◆ DIRECTIONS: Reproduce the entries. Each one must match the original exactly.

◆ MATERIAL FOR THIS EXERCISE:

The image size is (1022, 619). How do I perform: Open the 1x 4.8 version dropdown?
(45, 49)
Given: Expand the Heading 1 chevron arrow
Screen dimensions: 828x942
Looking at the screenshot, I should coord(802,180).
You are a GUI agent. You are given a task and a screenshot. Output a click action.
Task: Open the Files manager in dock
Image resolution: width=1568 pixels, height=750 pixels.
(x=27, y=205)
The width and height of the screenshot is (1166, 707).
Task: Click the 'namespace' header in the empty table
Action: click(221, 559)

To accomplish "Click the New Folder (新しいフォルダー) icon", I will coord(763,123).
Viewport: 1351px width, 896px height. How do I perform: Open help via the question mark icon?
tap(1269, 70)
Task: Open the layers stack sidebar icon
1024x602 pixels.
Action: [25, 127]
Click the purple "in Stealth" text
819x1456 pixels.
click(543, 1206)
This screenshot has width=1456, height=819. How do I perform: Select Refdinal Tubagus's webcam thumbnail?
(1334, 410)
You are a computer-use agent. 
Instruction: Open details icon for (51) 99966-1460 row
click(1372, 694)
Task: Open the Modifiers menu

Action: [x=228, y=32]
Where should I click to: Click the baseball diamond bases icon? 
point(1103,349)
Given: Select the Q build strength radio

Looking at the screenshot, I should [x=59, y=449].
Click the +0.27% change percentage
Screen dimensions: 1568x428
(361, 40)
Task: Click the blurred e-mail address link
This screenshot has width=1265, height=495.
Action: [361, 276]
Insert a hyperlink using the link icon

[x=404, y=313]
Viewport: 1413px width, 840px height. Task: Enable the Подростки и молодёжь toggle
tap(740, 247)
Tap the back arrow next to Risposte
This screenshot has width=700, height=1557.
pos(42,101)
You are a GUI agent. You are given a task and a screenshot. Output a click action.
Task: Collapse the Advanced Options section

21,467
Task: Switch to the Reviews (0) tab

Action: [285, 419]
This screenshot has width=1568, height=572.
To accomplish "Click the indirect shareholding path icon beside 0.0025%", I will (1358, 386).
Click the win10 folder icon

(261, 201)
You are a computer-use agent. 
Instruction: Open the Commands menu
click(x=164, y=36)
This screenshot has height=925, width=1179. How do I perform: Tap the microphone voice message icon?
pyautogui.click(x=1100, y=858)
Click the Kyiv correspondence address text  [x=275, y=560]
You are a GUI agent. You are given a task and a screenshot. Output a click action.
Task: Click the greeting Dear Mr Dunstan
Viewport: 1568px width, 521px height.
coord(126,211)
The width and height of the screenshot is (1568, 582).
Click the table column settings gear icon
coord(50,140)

◆ SOLUTION TO THIS PROBLEM:
The image size is (1022, 619). How do I perform: Open the 1x 4.8 version dropdown?
(45, 49)
Given: Expand the Heading 1 chevron arrow
Screen dimensions: 828x942
Looking at the screenshot, I should coord(802,180).
You are a GUI agent. You are given a task and a screenshot. Output a click action.
Task: Open the Files manager in dock
Image resolution: width=1568 pixels, height=750 pixels.
(x=27, y=205)
The width and height of the screenshot is (1166, 707).
Task: Click the 'namespace' header in the empty table
Action: click(221, 559)

To accomplish "Click the New Folder (新しいフォルダー) icon", I will coord(763,123).
Viewport: 1351px width, 896px height. How do I perform: Open help via the question mark icon?
tap(1269, 70)
Task: Open the layers stack sidebar icon
1024x602 pixels.
Action: [25, 127]
Click the purple "in Stealth" text
819x1456 pixels.
click(543, 1206)
This screenshot has width=1456, height=819. How do I perform: Select Refdinal Tubagus's webcam thumbnail?
(1334, 410)
You are a computer-use agent. 
Instruction: Open details icon for (51) 99966-1460 row
click(1372, 694)
Task: Open the Modifiers menu

Action: [x=228, y=32]
Where should I click to: Click the baseball diamond bases icon? 
point(1103,349)
Given: Select the Q build strength radio

Looking at the screenshot, I should [x=59, y=449].
Click the +0.27% change percentage
Screen dimensions: 1568x428
(361, 40)
Task: Click the blurred e-mail address link
This screenshot has width=1265, height=495.
Action: [361, 276]
Insert a hyperlink using the link icon

[x=404, y=313]
Viewport: 1413px width, 840px height. Task: Enable the Подростки и молодёжь toggle
tap(740, 247)
Tap the back arrow next to Risposte
This screenshot has width=700, height=1557.
pos(42,101)
You are a GUI agent. You are given a task and a screenshot. Output a click action.
Task: Collapse the Advanced Options section

21,467
Task: Switch to the Reviews (0) tab

Action: [285, 419]
This screenshot has width=1568, height=572.
To accomplish "Click the indirect shareholding path icon beside 0.0025%", I will (1358, 386).
Click the win10 folder icon

(261, 201)
You are a computer-use agent. 
Instruction: Open the Commands menu
click(x=164, y=36)
This screenshot has height=925, width=1179. How do I perform: Tap the microphone voice message icon?
pyautogui.click(x=1100, y=858)
Click the Kyiv correspondence address text  [x=275, y=560]
You are a GUI agent. You are given a task and a screenshot. Output a click action.
Task: Click the greeting Dear Mr Dunstan
Viewport: 1568px width, 521px height.
coord(126,211)
The width and height of the screenshot is (1568, 582).
Click the table column settings gear icon
coord(50,140)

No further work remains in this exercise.